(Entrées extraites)
+++++

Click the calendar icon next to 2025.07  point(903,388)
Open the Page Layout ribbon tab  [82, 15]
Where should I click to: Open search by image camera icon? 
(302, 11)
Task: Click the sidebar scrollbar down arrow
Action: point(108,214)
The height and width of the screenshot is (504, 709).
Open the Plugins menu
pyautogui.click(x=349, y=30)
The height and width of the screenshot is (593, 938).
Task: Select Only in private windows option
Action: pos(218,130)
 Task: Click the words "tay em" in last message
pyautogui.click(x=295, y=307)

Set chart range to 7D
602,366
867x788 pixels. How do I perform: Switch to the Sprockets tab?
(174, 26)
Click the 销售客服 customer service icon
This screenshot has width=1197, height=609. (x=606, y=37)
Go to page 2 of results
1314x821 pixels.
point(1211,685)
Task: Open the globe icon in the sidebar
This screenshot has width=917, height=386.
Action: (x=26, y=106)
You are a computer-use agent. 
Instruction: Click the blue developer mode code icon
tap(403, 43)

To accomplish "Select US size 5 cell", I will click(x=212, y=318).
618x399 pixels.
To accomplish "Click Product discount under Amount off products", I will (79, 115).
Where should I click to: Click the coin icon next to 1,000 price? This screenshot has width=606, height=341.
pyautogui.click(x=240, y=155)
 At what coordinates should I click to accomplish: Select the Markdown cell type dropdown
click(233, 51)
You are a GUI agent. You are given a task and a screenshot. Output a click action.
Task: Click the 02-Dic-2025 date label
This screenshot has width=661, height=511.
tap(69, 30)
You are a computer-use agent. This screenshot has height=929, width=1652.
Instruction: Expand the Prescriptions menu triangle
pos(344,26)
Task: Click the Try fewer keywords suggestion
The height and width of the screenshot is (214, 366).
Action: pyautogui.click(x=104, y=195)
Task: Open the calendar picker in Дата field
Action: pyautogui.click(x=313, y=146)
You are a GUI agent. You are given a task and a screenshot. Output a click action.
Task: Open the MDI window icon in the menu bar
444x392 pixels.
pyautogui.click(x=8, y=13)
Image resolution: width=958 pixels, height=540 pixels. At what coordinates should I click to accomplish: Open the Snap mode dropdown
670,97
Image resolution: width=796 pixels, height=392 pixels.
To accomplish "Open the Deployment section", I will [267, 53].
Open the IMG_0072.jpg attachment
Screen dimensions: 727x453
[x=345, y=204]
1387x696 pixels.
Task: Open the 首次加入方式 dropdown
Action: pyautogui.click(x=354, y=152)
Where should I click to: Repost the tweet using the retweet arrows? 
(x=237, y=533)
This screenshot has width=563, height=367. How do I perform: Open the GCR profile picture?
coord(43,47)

+++++

Réécrivez toutes les entrées ci-dessus sous forme de tableau Markdown à deux colonnes, « N° » pour le numéro de rang et « Ligne » pour le texte, en omettant les lignes vides.

• **Résultat de l'exercice**
| N° | Ligne |
|---|---|
| 1 | Click the calendar icon next to 2025.07  point(903,388) |
| 2 | Open the Page Layout ribbon tab  [82, 15] |
| 3 | Where should I click to: Open search by image camera icon?  |
| 4 | (302, 11) |
| 5 | Task: Click the sidebar scrollbar down arrow |
| 6 | Action: point(108,214) |
| 7 | The height and width of the screenshot is (504, 709). |
| 8 | Open the Plugins menu |
| 9 | pyautogui.click(x=349, y=30) |
| 10 | The height and width of the screenshot is (593, 938). |
| 11 | Task: Select Only in private windows option |
| 12 | Action: pos(218,130) |
| 13 |  Task: Click the words "tay em" in last message |
| 14 | pyautogui.click(x=295, y=307) |
| 15 | Set chart range to 7D |
| 16 | 602,366 |
| 17 | 867x788 pixels. How do I perform: Switch to the Sprockets tab? |
| 18 | (174, 26) |
| 19 | Click the 销售客服 customer service icon |
| 20 | This screenshot has width=1197, height=609. (x=606, y=37) |
| 21 | Go to page 2 of results |
| 22 | 1314x821 pixels. |
| 23 | point(1211,685) |
| 24 | Task: Open the globe icon in the sidebar |
| 25 | This screenshot has width=917, height=386. |
| 26 | Action: (x=26, y=106) |
| 27 | You are a computer-use agent.  |
| 28 | Instruction: Click the blue developer mode code icon |
| 29 | tap(403, 43) |
| 30 | To accomplish "Select US size 5 cell", I will click(x=212, y=318). |
| 31 | 618x399 pixels. |
| 32 | To accomplish "Click Product discount under Amount off products", I will (79, 115). |
| 33 | Where should I click to: Click the coin icon next to 1,000 price? This screenshot has width=606, height=341. |
| 34 | pyautogui.click(x=240, y=155) |
| 35 |  At what coordinates should I click to accomplish: Select the Markdown cell type dropdown |
| 36 | click(233, 51) |
| 37 | You are a GUI agent. You are given a task and a screenshot. Output a click action. |
| 38 | Task: Click the 02-Dic-2025 date label |
| 39 | This screenshot has width=661, height=511. |
| 40 | tap(69, 30) |
| 41 | You are a computer-use agent. This screenshot has height=929, width=1652. |
| 42 | Instruction: Expand the Prescriptions menu triangle |
| 43 | pos(344,26) |
| 44 | Task: Click the Try fewer keywords suggestion |
| 45 | The height and width of the screenshot is (214, 366). |
| 46 | Action: pyautogui.click(x=104, y=195) |
| 47 | Task: Open the calendar picker in Дата field |
| 48 | Action: pyautogui.click(x=313, y=146) |
| 49 | You are a GUI agent. You are given a task and a screenshot. Output a click action. |
| 50 | Task: Open the MDI window icon in the menu bar |
| 51 | 444x392 pixels. |
| 52 | pyautogui.click(x=8, y=13) |
| 53 | Image resolution: width=958 pixels, height=540 pixels. At what coordinates should I click to accomplish: Open the Snap mode dropdown |
| 54 | 670,97 |
| 55 | Image resolution: width=796 pixels, height=392 pixels. |
| 56 | To accomplish "Open the Deployment section", I will [267, 53]. |
| 57 | Open the IMG_0072.jpg attachment |
| 58 | Screen dimensions: 727x453 |
| 59 | [x=345, y=204] |
| 60 | 1387x696 pixels. |
| 61 | Task: Open the 首次加入方式 dropdown |
| 62 | Action: pyautogui.click(x=354, y=152) |
| 63 | Where should I click to: Repost the tweet using the retweet arrows?  |
| 64 | (x=237, y=533) |
| 65 | This screenshot has width=563, height=367. How do I perform: Open the GCR profile picture? |
| 66 | coord(43,47) |